The result is a finish with a depth and warmth that no spray lacquer or brushed polyurethane can match. Light doesn’t just bounce off the surface — it seems to penetrate into the wood and glow back at you. There’s a reason French polishing has been the finish of choice for fine furniture and musical instruments for over two hundred years.

Preparing the Surface

French polish is unforgiving of surface flaws. Every scratch, dent, and sanding mark will show through the transparent finish. Sand progressively through the grits — 120, 150, 180, 220, and then 320. Between the last two grits, raise the grain by wiping the surface with a damp cloth and letting it dry. Then do your final sanding with 320. This prevents the grain from raising later when you apply the shellac.
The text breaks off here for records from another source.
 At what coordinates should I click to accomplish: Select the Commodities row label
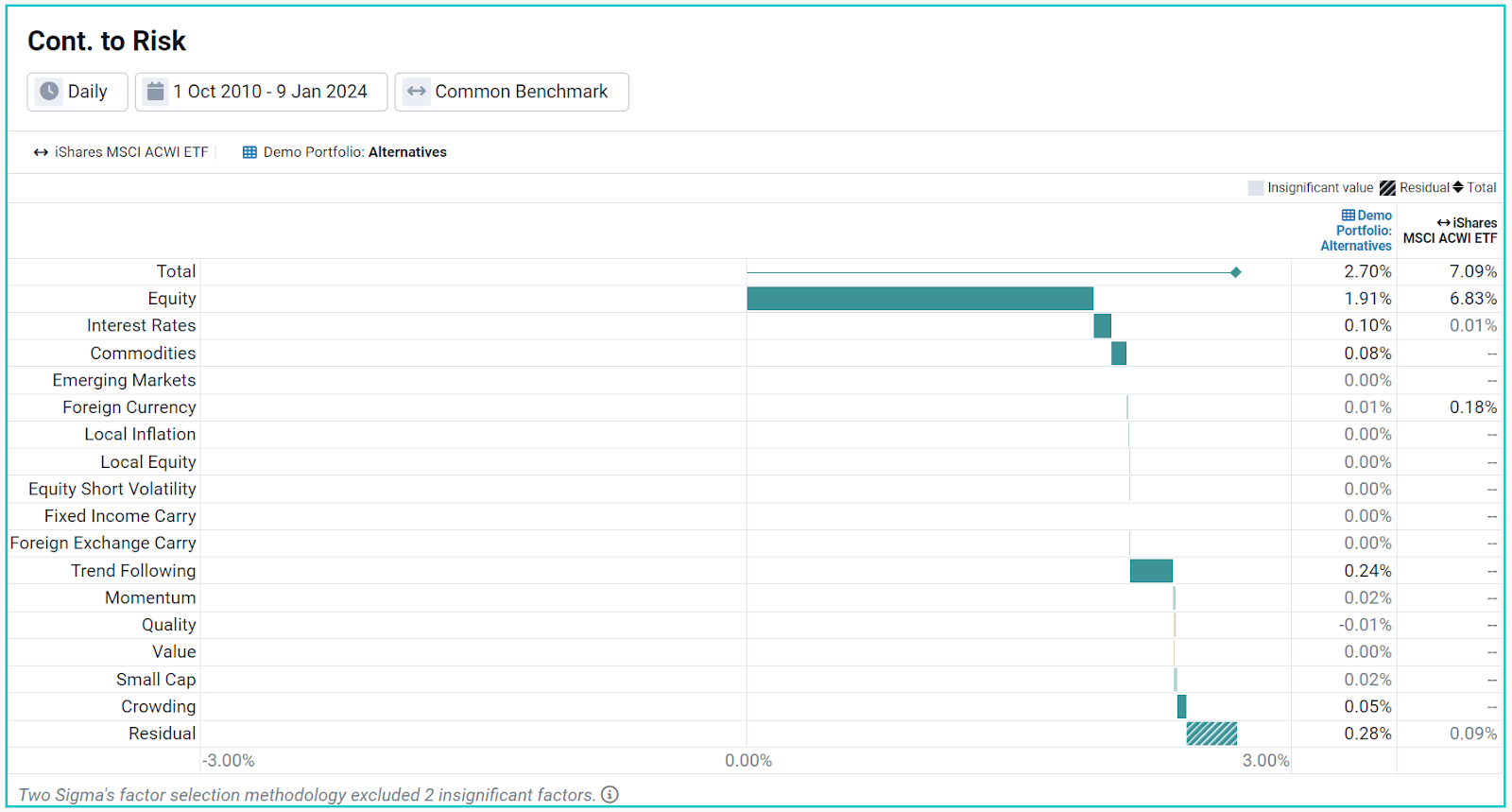144,353
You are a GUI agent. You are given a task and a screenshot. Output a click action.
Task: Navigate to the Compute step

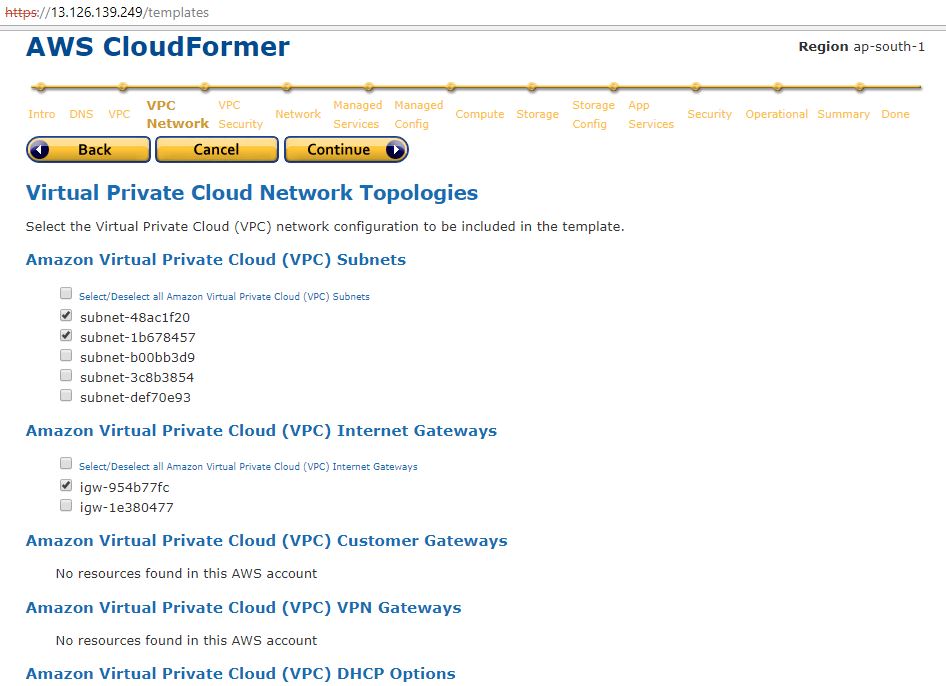(480, 114)
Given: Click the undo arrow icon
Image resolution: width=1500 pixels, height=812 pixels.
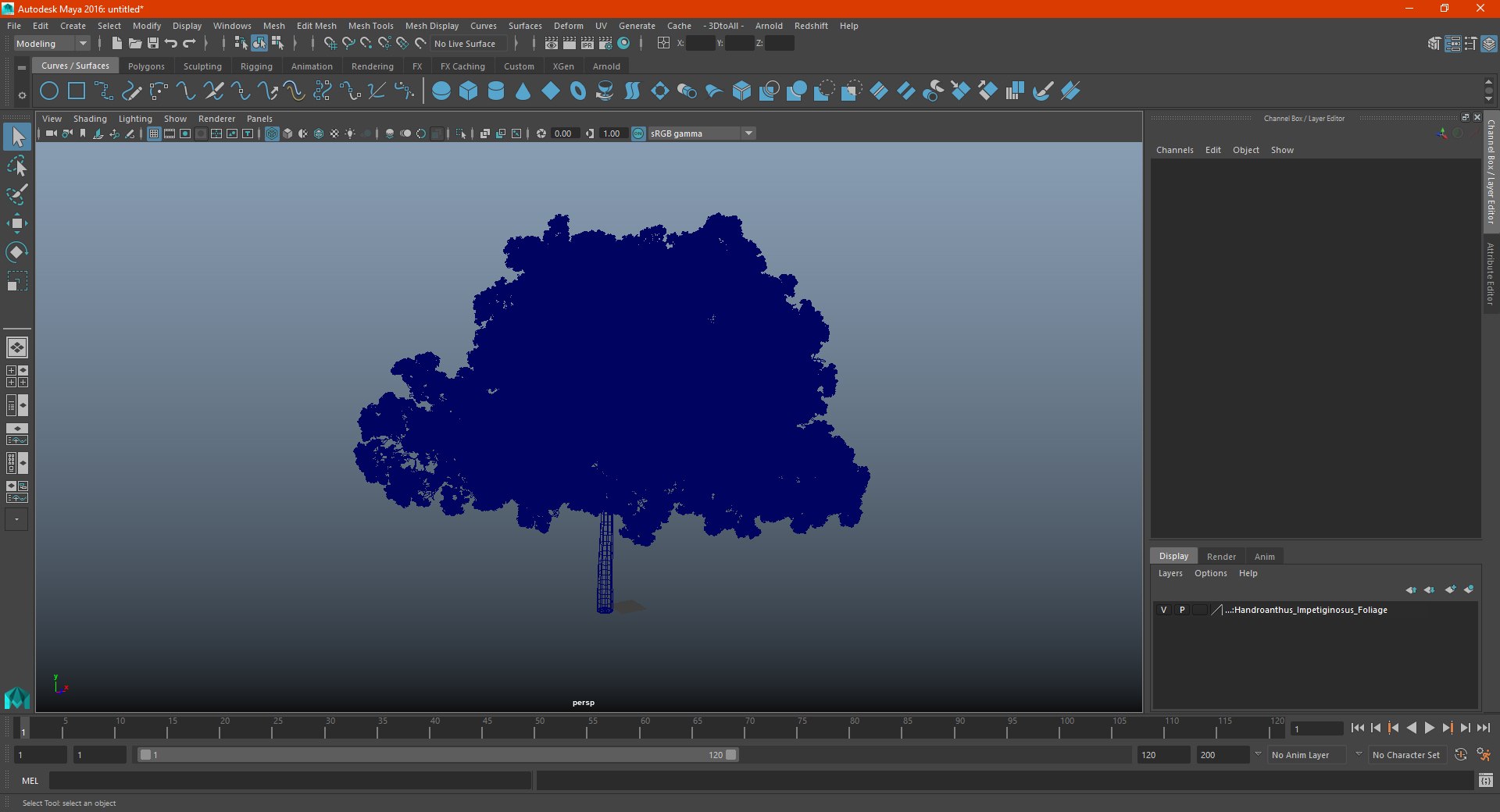Looking at the screenshot, I should [171, 44].
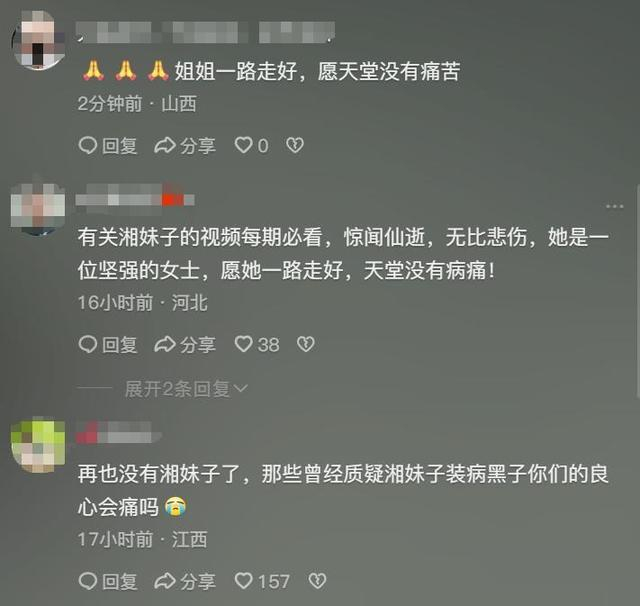
Task: Open the three-dot menu on Hebei comment
Action: coord(614,206)
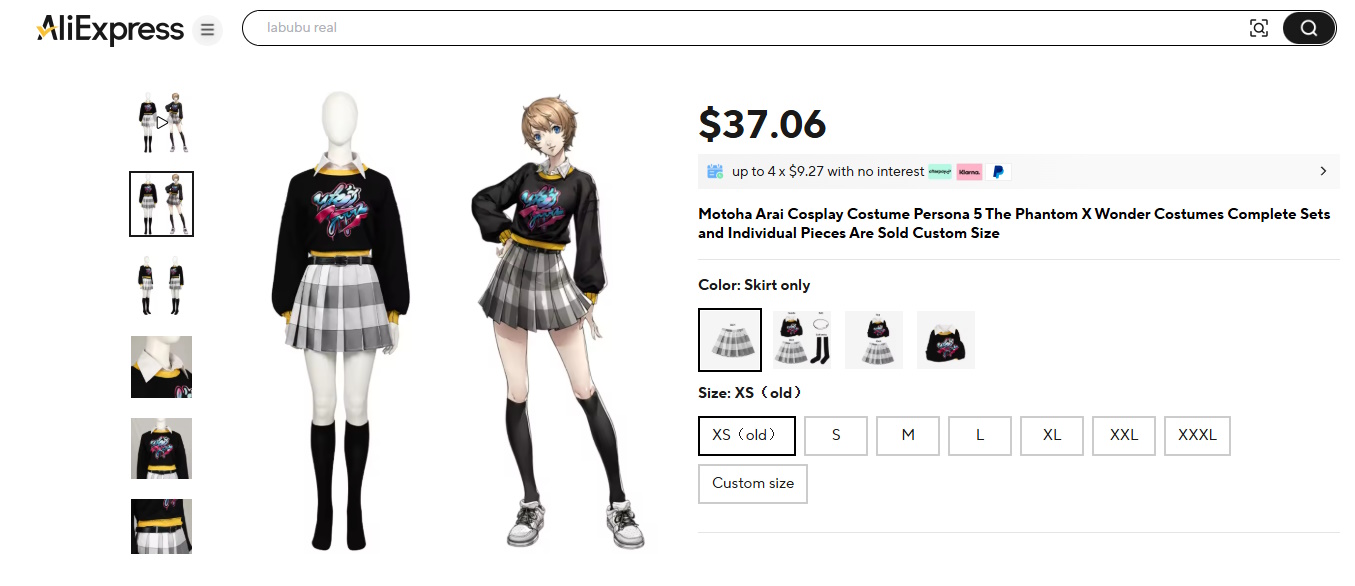Select size XL option
The width and height of the screenshot is (1355, 586).
(x=1052, y=436)
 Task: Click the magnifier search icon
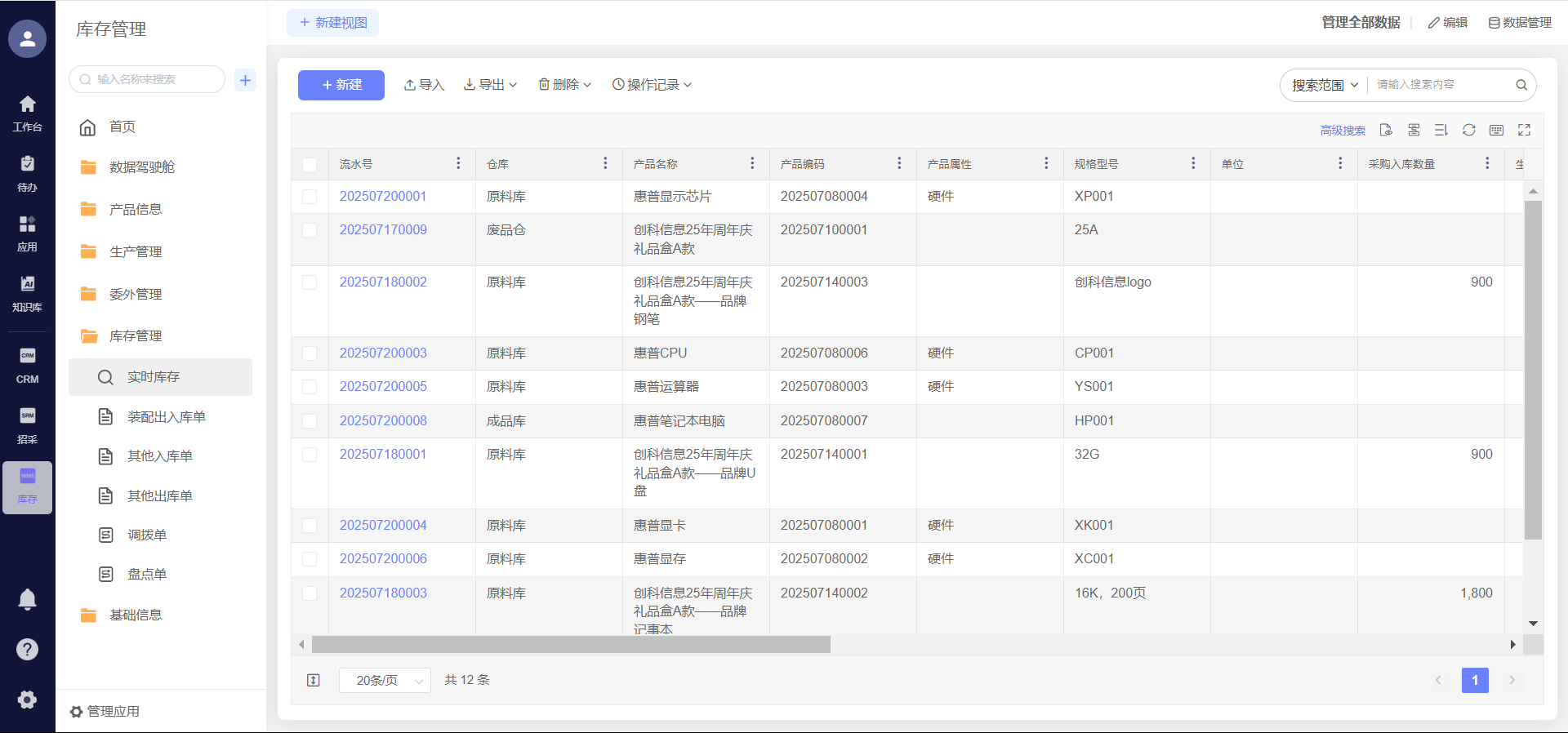[1521, 85]
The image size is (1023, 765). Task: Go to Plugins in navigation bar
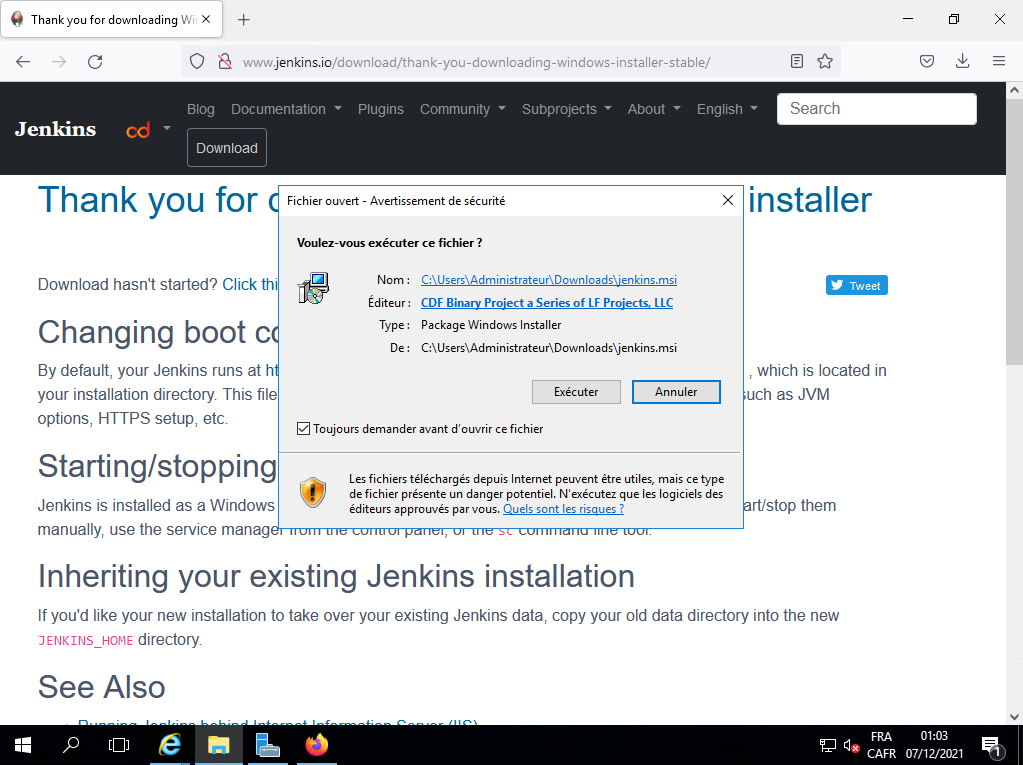click(381, 109)
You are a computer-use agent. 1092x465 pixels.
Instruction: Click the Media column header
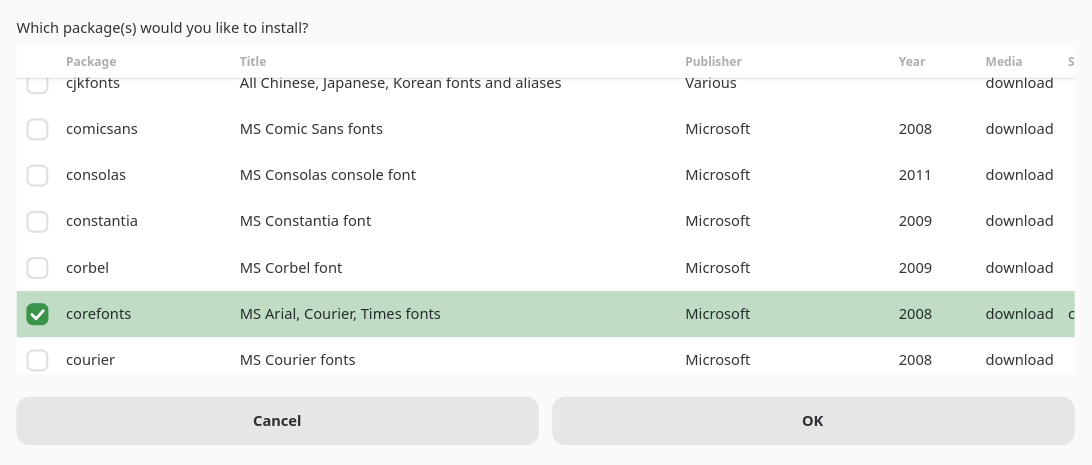point(1003,62)
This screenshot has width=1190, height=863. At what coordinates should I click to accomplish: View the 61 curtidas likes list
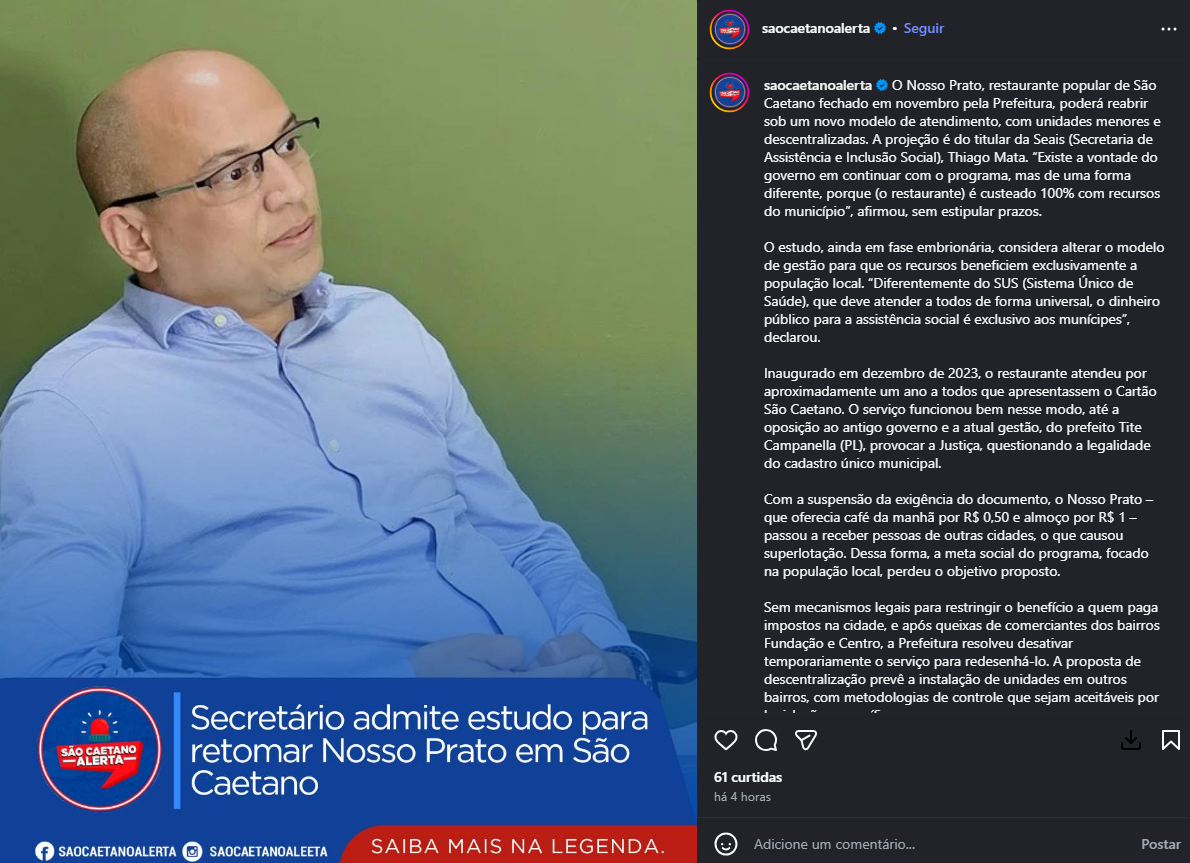click(x=748, y=777)
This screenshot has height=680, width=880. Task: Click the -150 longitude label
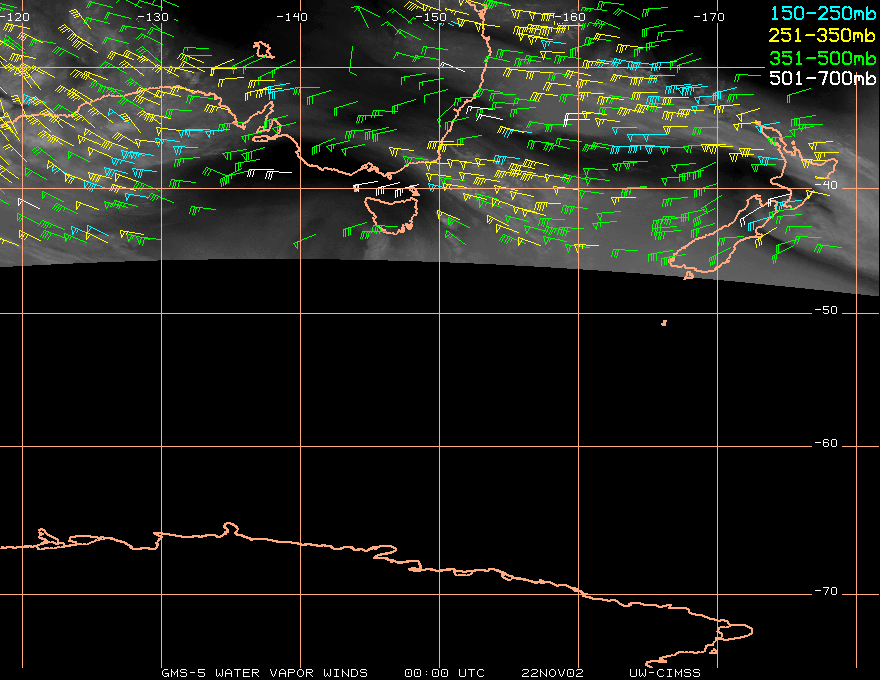(431, 17)
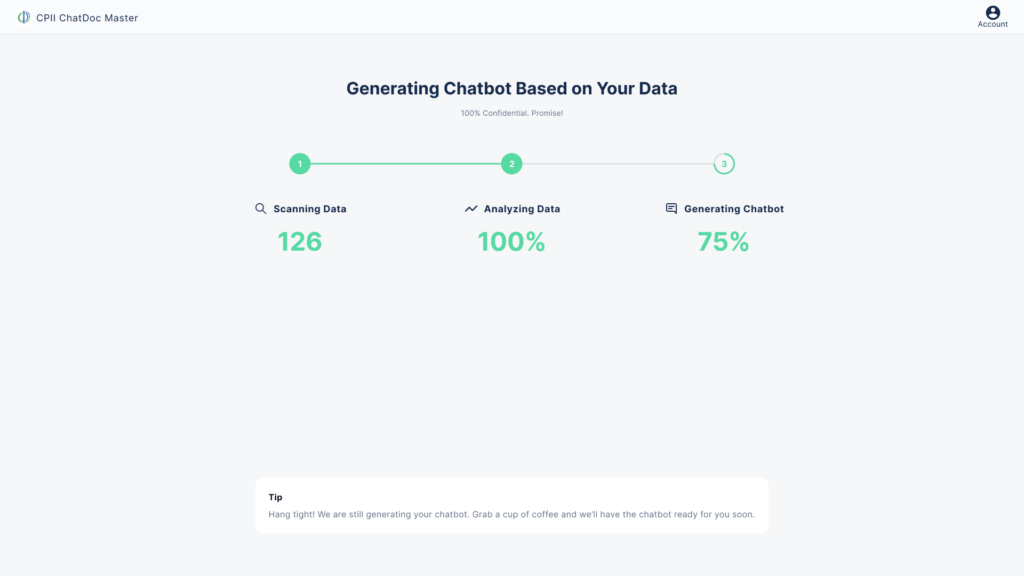Click the 75% generating value
The image size is (1024, 576).
click(723, 242)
Fill the pores if you’re working with open-grained woods like oak, walnut, or mahogany. Pumice powder worked into the surface with the polishing pad is the traditional method. You can also use a commercial grain filler before you start polishing, which is faster but slightly less traditional.

Building the Finish

Mix your shellac at a 1-pound cut for French polishing. That means one pound of shellac flakes dissolved in one gallon of denatured alcohol. Most pre-mixed shellacs you buy at the hardware store are 3-pound cut, which is way too thick for this technique. You can dilute them, or better yet, buy flakes and mix your own. Blonde shellac gives a lighter, more natural look. Garnet shellac adds warmth and an amber tone.

Charge your pad lightly. You want it damp, not dripping. Press the pad against the wood and begin moving immediately — never let a wet pad sit on the surface or you’ll leave a mark. Work in long, overlapping strokes along the grain, then shift to circular motions to build up the layer evenly. Add a single drop of mineral oil to the bottom of the pad to act as a lubricant. This prevents the pad from sticking to the tacky shellac surface.

Apply three to five thin sessions, waiting at least an hour between each. More sessions build more depth. Some builders apply ten or fifteen sessions on a showcase piece. Each session should take about fifteen minutes of active pad work for a tabletop-sized surface.

Common Mistakes

The biggest mistake is working too wet. If shellac is pooling or leaving heavy, visible streaks, your pad has too much material. Squeeze it out and start with less. Thin layers are the entire philosophy of this technique.

The second mistake is impatience. If you try to polish over a layer that hasn’t fully dried, you’ll dissolve the previous layer and create a muddy, cloudy mess. Give each session proper drying time. In a warm, dry shop, an hour is enough. In cooler or humid conditions, wait longer.

The Payoff

A well-executed French polish lasts for decades with proper care. It’s easily repaired — just re-polish the damaged area. It’s non-toxic once cured, which makes it great for dining tables and food-contact surfaces. And it shows off the wood’s natural figure in a way that film-forming finishes simply cannot replicate.

The technique takes practice. Your first attempt won’t be perfect. But by your third or fourth project, you’ll have the feel for it, and you’ll never want to go back to brushing on polyurethane. Some skills in woodcraft are worth learning the slow way. French polishing is one of them.